Bakıyorum, sapanın bir yanında öküz, bir yanında merkep koşulu. Öküzün yok mu senin?

Var olmasına vardı ya, hıdrellezde vergi memurları sattılar.

Hiç vergi memurları köylünün üretim aracını satar mı? Olmaz böyle şey! Muhtara şikâyet etseydin...

Köylü güldü:

"Muhtar başında deel miydi memurun, a bey?"

Atatürk dudaklarını dişleri arasında ezerek konuştu:

"Kaymakama gitseydin."

Köylü iyice güldü.

"Sen de benle gönül mü eyleyon beyim?"

Atatürk konuşmayı sürdürdü.

"E peki, İstanbul şuracıkta geleydin valiye anlataydın derdini... Onun işi bu değil mi?"

Köylü Atatürk'ün saflığına inanmış iyiden iyiye keyifleniyordu Kestirip attı:

Bırak şu sağarı Allasen, biz onun buralardan gelip geçtiğini çok gördük. Yakasına yapışsak acep derdimizi duyurabilir miyiz?

Adın ne senin Ağa?

Halil... Köylük yerde sorsan, Halil Ağa derler...

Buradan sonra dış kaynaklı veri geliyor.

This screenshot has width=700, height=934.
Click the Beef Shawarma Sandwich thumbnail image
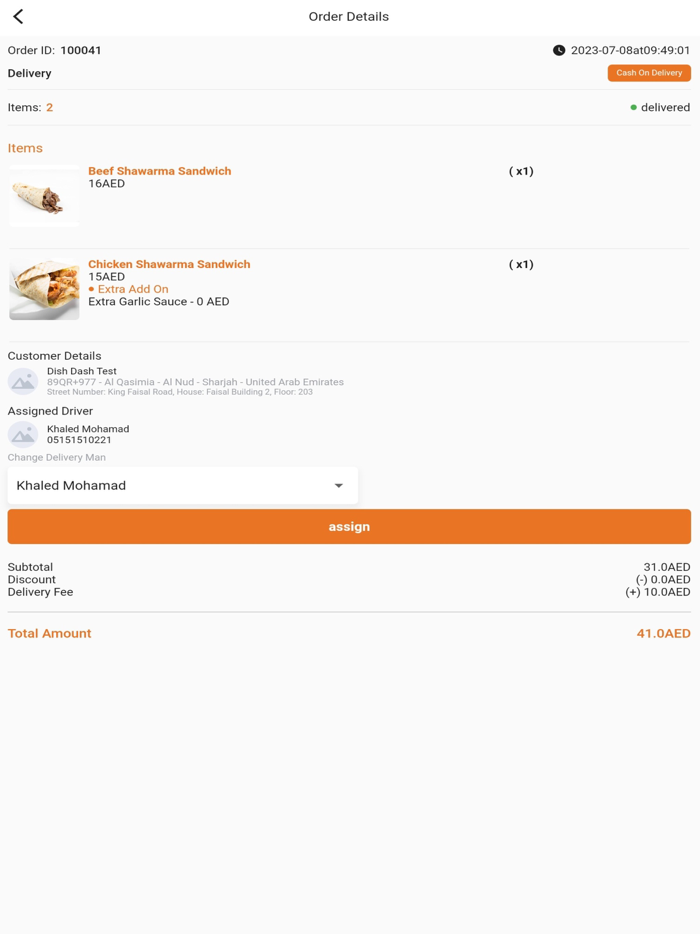click(43, 196)
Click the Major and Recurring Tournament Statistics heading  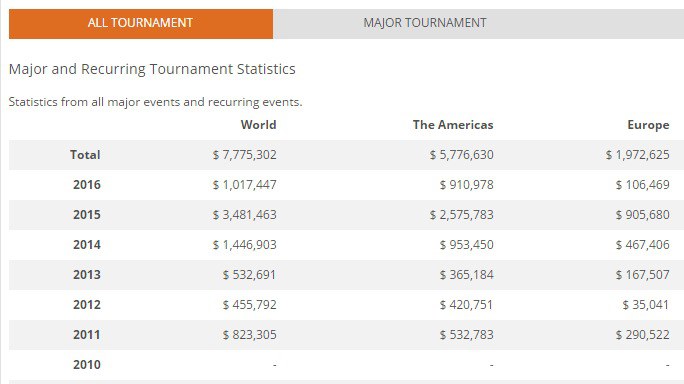(x=152, y=69)
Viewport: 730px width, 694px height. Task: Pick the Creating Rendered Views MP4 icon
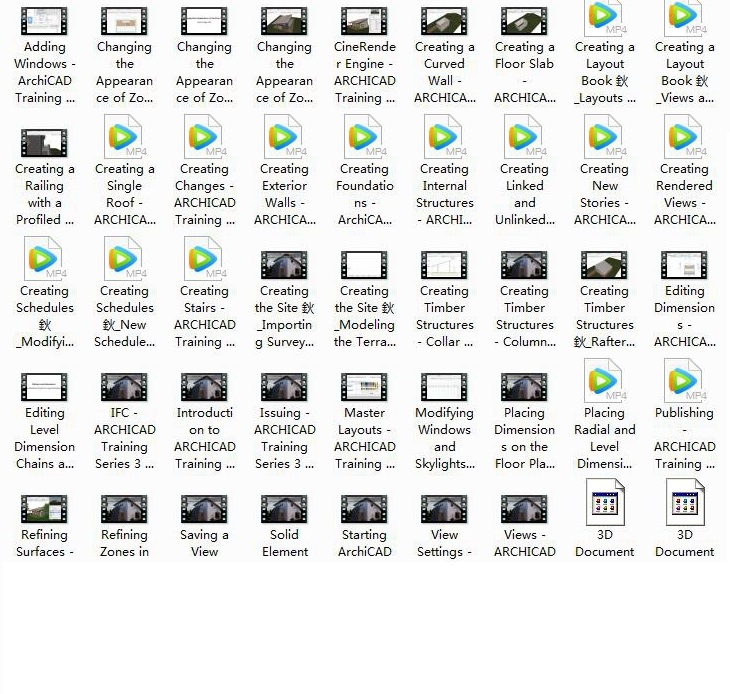coord(684,138)
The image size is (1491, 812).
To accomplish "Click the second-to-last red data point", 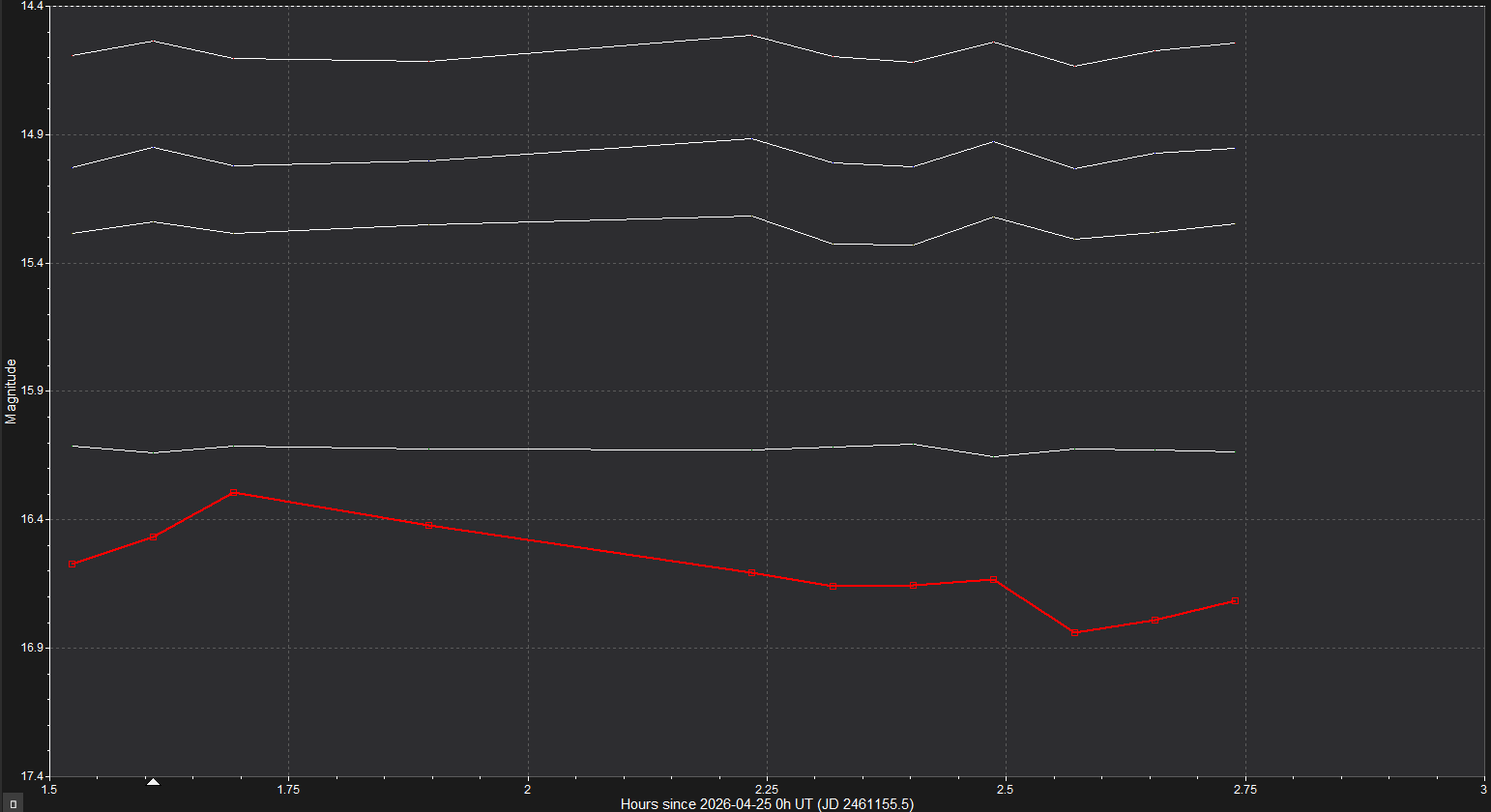I will [x=1155, y=620].

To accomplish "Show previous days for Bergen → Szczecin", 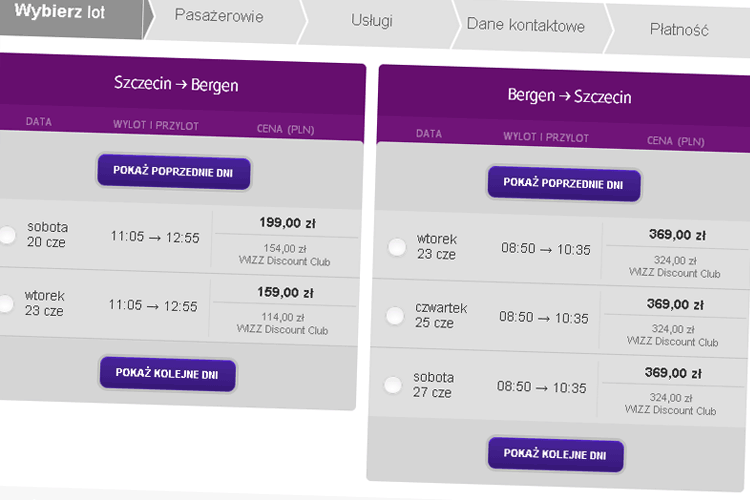I will pyautogui.click(x=564, y=184).
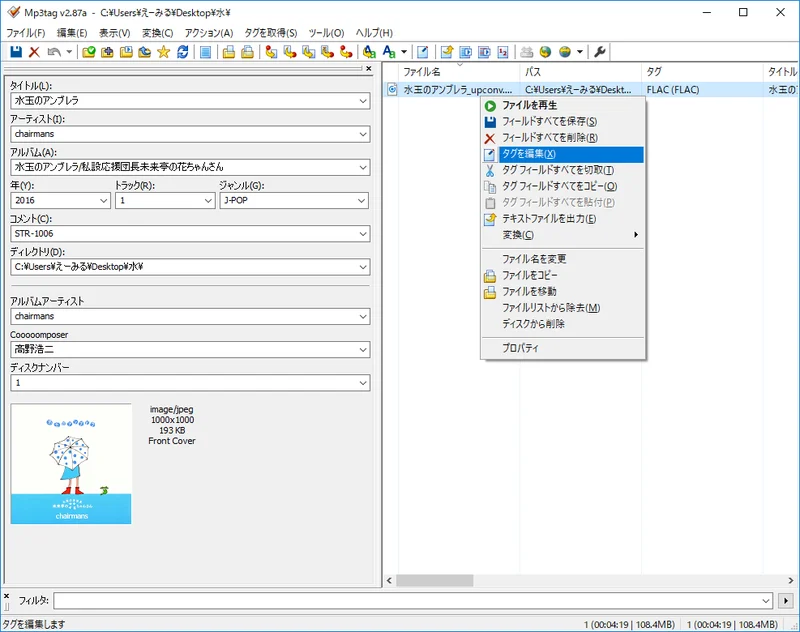Expand the 年 dropdown showing 2016
This screenshot has height=632, width=800.
click(x=103, y=201)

Demek varlıklısın?.. Ağa dediklerine göre.

Acık çiftimiz- çubuğumuz varken adımız ağaya çıkmış işte…

Peki, Halil Ağa, bu senin işin beni bayağı meraklandırdı. Benim bildiğime göre, bir çiftçinin üretim aracı elinden alınmaz. Sen aldılar diyorsun. Hadi kaymakam şöyle, vali öyle diyelim; e peki bir başvekil İsmet Paşa var bilir misin?

Bilmez olur muyum, beyim?

Tamam, öyleyse, hemen her hafta İstanbul'a geliyor. Florya Köşkü'ne iniyor. Köşk de şuracıkta. Bir gün kapıda bekleseydin de derdini dökseydin ona... Herhalde çaresini bulurdu.

İhtiyar köylü güneş kavruğu yüzüyle gülümsedi.

Sen benim konuşmamdan hoşlaştın, gönül eyliyorsun. Ama bak şimci, tutalım gittim vardım, beni o kapıya koymazlar ya... Tutalım ki kodular, koskoca İsmet Paşa'mızı göstertmezler ya. Tut ki gösterdiler ya ona halimi nasıl yanacağım hele; o sağarın sağarı! Heç işitmez beni...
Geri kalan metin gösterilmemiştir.